A graph was plotted showing the number of samples for each class in the training set. From the plot it can be seen that some signs have many more samples than others. The lack of data for certain signs could make it harder to train the network to recognize these signs. If however the number of samples of each sign corresponds to the probability of encountering that sign on the road then the we don't want a more equal sample number as this will not favor the more common signs. The data could be augmented to supply additional training samples to improve the results of the network.
Finally a sample of each image class was plotted with it's corresponding label. From the sample images it can be seen that some images are very dark making it hard to identify the sign. Preprocessing the images by adjusting brightness and contrast could help the network perform better.
The data was preprocessed by normalizing it. The results of the normalisation process on the images can be seen below.
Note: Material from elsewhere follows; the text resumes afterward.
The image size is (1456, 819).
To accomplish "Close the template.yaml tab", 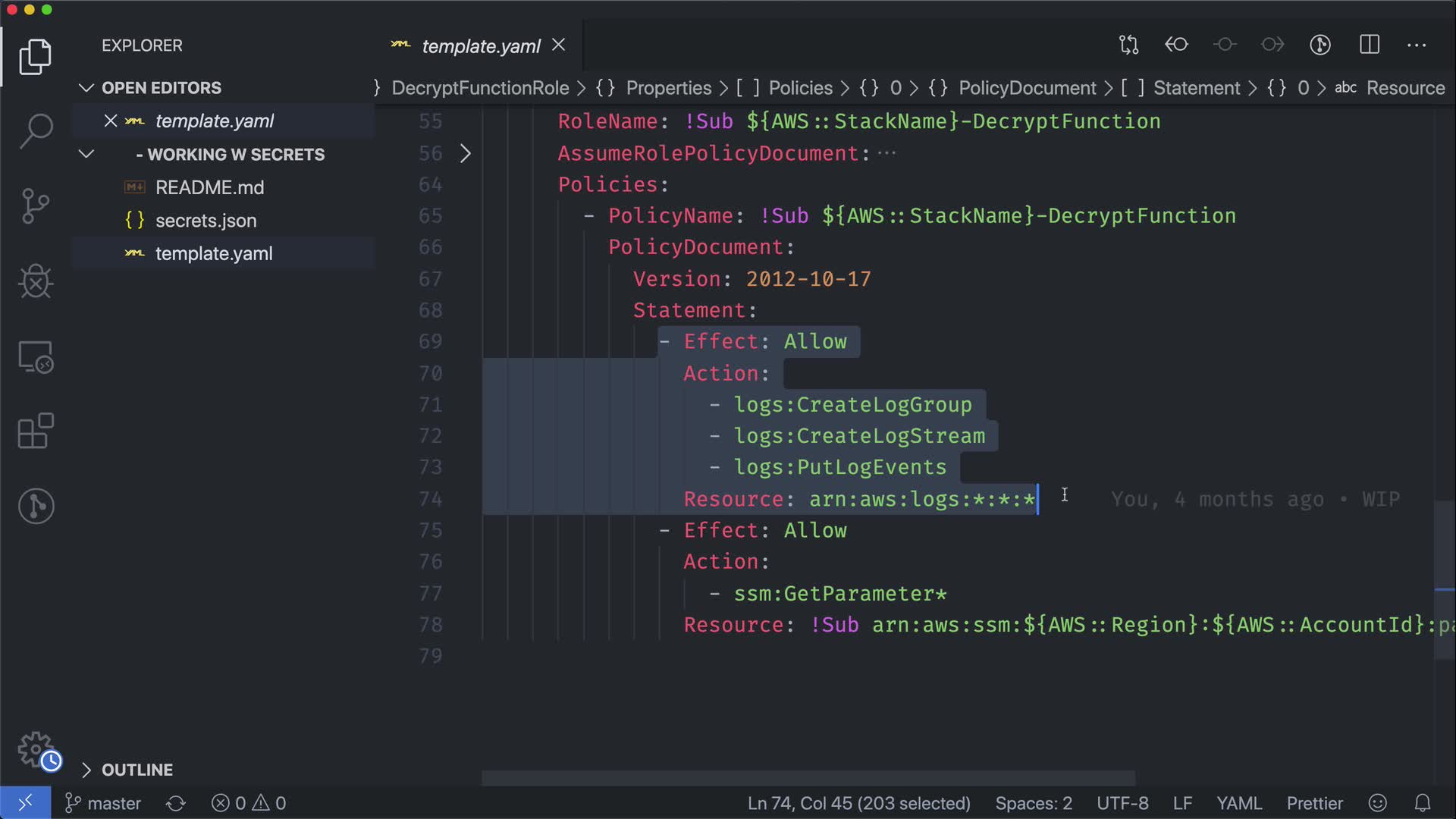I will [x=559, y=45].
My final model consisted of the following layers:
Layer | Description |
---|---|
Input | 32x32x3 RGB image |
Convolution 3x3 | 1x1 stride, valid padding, outputs 28x28x6 |
RELU | |
Max Pooling | 2x2 stride, valid padding, outputs 14x14x6 |
Convolution 3x3 | 1x1 stride, valid padding, outputs 10x10x16 |
RELU | |
Max Pooling | 2x2 stride, valid padding, outputs 5x5x16 |
Flatten | outputs 400 |
Fully Connected | outputs 120 |
RELU | |
Fully Connected | outputs 84 |
RELU | |
Fully Connected | outputs 10 |
The following parameters where adjusted until an acceptable accuracy was achieved. The learning rate was initially set at 0.005 but after 10 Epochs it was decreased by 20% each Epoch.
Parameter | Value |
---|---|
mu | 0 |
sigma | 0.1 |
Batch Size | 250 |
Ephocs | 30 |
Learning Rate | 0.005 |
The model achieved an accuracy of 0.996 on the training set and an accuracy of 0.954 on the validation set. This indicates that the model is overfitting the data. On the test set the model achieved an accuracy of 0.931.
Five images containing German traffic signs were downloaded from the web. These images were cropped and resized to 32x32 pixels and then loaded using OpenCV and normalised.
The model achieved 100% validation accuracy. The predictions were as follows.
Image 0: Children crossing
Image 1: Slippery road
Image 2: Go straight or left
Image 3: Priority road
Image 4: Right-of-way at the next intersection
Validation Accuracy = 1.000
Finally the top five softmax probabilities were printed.
Probabilities
[[ 1.00000000e+00 1.92169747e-09 4.02971683e-22 8.78265604e-23 1.16356194e-29]
[ 1.00000000e+00 0.00000000e+00 0.00000000e+00 0.00000000e+00 0.00000000e+00]
[ 1.00000000e+00 1.01680692e-21 9.69769272e-24 2.35175907e-30 7.10347746e-34]
[ 1.00000000e+00 0.00000000e+00 0.00000000e+00 0.00000000e+00 0.00000000e+00]
[ 1.00000000e+00 6.48320714e-18 1.85014703e-37 0.00000000e+00 0.00000000e+00]]
Predictions
[[28 29 5 24 1]
[23 0 1 2 3]
[37 39 40 4 35]
[12 0 1 2 3]
[11 30 18 0 1]]
A convoluted neural network was created using a LeNet architecture to successfully classify German traffic signs. To improve the model and reduce overfitting the data could be augmented to increase the number of training samples.